Text passage:

☆ ☆ ☆ ☆ ☆ ☆ ☆

Filed Under: Fantasy Football on 18 August, 2008 Tom Kuhr
Fantasy Football has been around for a while in the UK, but fantasy soccer is really starting to take off in other countries like Brazil and Italy. The game is becoming more social, too, with sites like OleOle integrating fantasy football leagues into a social setting where players can communicate through groups outside of the structure of the game. Players can make fun of their mates when and how they want. What point are Monday mornings if you aren't berating someone because their “super star” striker couldn't hit a cow's arse with a banjo?

Ever wanted to show your mates you really are more intelligent than the buffoons that actually manage professional clubs? Wouldn’t it be brilliant if you could put together a victorious squad of Europe’s best players and win great prizes? Well, get your manager’s hat on because OleOle’s free Fantasy Football game has just begun.

OleOle’s Fantasy Football game features six different games – six different professional football leagues - including an OleOle exclusive European Super League. The Super League combines all the top leagues in one game so you can pick players from any of the clubs in Europe and put them in a single team. Fans have the opportunity to manage a team of players from the 2008/09 Bundesliga, English Premier League, La Liga, Ligue 1 and Serie A.

☆ ☆ ☆ ☆ ☆ ☆ ☆

Extracted entries:
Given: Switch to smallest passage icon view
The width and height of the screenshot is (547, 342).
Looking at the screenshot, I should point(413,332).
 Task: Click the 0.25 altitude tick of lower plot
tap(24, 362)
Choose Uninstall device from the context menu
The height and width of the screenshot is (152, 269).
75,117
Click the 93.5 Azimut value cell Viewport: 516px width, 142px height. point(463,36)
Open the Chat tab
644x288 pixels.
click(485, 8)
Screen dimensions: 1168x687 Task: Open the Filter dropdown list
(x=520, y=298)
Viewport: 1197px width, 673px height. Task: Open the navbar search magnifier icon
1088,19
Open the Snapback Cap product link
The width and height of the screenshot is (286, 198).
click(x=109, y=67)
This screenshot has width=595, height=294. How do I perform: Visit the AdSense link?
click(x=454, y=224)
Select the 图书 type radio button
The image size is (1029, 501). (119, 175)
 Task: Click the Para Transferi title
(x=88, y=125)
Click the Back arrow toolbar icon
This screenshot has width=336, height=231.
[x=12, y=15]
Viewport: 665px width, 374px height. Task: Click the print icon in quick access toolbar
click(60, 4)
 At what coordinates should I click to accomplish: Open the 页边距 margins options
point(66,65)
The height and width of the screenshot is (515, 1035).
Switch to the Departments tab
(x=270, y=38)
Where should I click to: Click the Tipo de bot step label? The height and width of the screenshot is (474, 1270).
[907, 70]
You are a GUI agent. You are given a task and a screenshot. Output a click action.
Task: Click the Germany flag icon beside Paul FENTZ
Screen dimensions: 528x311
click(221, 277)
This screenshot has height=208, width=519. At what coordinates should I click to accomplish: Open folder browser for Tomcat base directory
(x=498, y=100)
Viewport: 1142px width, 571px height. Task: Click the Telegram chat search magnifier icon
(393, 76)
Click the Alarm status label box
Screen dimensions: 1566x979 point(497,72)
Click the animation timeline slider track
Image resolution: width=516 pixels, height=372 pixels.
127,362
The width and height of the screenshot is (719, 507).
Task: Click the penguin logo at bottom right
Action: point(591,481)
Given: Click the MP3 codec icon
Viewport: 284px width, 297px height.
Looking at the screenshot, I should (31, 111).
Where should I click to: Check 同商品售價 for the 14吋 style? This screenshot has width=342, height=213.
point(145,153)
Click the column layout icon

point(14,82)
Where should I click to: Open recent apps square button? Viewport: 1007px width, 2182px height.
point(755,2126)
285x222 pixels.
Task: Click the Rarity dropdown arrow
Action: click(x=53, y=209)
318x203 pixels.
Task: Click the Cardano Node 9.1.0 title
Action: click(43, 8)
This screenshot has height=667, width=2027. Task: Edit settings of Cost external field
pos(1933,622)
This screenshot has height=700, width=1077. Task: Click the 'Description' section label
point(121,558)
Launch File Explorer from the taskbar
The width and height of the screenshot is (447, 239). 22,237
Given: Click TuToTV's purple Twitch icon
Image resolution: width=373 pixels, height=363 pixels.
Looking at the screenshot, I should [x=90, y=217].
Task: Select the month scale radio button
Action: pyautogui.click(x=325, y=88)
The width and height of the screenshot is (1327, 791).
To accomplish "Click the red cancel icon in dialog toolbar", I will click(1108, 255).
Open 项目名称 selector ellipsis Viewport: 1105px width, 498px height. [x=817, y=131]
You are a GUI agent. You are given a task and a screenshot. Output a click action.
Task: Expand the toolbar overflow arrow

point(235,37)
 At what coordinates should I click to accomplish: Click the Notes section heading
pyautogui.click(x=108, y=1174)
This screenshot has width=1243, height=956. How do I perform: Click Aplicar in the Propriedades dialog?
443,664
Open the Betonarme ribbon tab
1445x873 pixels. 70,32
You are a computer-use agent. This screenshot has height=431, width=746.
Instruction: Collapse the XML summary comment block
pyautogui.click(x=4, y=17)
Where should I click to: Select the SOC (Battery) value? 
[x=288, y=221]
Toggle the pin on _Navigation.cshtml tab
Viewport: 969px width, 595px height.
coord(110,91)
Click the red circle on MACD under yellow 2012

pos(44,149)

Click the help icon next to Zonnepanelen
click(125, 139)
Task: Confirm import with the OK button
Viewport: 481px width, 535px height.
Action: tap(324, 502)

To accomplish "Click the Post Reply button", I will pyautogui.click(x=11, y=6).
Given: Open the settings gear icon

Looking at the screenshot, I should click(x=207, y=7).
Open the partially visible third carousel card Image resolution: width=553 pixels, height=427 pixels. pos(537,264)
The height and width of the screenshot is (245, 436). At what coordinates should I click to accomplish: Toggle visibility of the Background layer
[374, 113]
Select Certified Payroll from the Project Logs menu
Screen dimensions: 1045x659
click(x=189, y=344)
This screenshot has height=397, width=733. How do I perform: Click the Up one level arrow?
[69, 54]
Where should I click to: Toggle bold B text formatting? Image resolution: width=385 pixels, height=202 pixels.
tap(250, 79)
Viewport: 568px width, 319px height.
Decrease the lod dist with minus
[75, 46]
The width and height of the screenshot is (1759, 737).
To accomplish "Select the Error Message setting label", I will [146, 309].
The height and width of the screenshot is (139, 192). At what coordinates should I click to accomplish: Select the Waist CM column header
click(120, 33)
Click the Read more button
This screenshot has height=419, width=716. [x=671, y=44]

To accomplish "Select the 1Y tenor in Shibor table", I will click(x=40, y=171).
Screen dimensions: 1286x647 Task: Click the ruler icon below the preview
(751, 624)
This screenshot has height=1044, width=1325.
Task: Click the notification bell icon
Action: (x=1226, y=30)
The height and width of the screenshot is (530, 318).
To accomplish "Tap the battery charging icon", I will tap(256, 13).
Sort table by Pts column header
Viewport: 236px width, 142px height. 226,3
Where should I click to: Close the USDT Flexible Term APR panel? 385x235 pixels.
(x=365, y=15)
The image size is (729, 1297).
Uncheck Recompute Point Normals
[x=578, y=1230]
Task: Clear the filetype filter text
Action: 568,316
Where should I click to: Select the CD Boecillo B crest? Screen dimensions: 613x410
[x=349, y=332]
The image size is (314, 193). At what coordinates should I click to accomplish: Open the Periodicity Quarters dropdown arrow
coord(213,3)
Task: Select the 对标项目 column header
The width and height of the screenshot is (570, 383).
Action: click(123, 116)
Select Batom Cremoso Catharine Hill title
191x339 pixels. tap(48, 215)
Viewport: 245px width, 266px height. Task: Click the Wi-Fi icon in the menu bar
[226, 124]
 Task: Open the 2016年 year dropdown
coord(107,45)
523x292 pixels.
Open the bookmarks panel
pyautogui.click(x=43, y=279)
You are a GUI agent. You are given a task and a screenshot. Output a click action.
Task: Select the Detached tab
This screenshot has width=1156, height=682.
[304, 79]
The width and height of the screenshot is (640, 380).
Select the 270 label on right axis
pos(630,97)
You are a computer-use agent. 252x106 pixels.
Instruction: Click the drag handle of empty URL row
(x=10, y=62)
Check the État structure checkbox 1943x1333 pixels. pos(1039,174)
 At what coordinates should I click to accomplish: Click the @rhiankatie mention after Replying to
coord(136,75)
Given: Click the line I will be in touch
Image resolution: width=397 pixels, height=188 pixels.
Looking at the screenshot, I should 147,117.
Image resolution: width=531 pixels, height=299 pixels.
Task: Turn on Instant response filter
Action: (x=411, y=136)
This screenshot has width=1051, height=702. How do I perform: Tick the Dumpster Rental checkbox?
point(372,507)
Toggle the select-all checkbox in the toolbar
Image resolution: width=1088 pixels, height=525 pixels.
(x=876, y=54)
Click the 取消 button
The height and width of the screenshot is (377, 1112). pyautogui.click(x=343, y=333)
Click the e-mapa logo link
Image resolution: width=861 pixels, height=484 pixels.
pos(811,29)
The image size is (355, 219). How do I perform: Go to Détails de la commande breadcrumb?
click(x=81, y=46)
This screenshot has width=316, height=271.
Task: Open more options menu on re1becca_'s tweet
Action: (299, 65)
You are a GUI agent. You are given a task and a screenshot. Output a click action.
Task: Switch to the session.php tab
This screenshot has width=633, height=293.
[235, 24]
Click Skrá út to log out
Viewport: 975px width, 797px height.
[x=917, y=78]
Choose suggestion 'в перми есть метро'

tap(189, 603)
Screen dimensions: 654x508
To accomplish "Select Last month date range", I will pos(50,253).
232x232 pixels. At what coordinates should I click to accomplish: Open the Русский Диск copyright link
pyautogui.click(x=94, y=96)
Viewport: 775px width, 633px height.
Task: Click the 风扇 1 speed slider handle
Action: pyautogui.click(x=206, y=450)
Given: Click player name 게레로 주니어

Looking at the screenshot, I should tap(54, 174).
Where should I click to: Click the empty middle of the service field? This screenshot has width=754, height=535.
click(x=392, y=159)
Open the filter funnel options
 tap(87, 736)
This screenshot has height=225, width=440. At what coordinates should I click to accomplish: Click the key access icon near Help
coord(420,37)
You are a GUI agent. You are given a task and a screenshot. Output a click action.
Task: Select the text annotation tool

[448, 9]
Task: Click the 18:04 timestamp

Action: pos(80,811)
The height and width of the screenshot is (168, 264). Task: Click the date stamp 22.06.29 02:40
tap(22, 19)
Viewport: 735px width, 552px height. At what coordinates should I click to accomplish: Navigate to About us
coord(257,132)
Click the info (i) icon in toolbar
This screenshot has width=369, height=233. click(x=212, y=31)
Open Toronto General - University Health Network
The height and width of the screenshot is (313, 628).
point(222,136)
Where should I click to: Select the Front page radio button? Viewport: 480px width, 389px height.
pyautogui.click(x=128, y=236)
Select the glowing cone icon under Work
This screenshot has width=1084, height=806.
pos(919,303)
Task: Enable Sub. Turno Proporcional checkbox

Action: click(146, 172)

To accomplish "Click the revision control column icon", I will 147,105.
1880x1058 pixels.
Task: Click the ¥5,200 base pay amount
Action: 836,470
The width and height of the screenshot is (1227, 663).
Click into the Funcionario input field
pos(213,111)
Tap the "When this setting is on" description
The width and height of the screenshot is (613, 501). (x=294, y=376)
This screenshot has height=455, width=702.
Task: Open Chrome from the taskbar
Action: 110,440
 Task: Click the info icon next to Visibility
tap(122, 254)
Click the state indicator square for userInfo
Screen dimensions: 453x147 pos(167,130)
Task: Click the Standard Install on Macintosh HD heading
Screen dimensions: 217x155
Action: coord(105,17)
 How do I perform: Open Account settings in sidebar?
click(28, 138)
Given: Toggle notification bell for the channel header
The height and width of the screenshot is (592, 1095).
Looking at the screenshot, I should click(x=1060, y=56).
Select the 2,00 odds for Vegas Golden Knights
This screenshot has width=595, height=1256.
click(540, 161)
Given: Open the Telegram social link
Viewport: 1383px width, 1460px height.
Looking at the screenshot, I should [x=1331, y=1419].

☆ ☆ ☆ ☆ ☆ ☆ ☆

Write the next part of the article on OleOle's fantasy football game, picking up after its last sentence. The material comes from a different source than the article on OleOle's fantasy football game.

Output:
The players you purchase for your team score points based on all league games played over the season – and you as a fantasy team manager have the chance to win monthly and seasonal prizes as well as the top prize - a trip to the Champions League 2009 final in Rome!

Fans can catch up on the latest trade rumours, injury reports and player stats through OleOle’s exclusive Fantasy Football reports and blogs. Fantasy team managers can also play against their mates in private mini-leagues and compete directly against their inner circle of friends to see really who has the best insight into the beautiful game.

Football is social, fantasy games are social, now fantasy football games are social too, thanks to OleOle.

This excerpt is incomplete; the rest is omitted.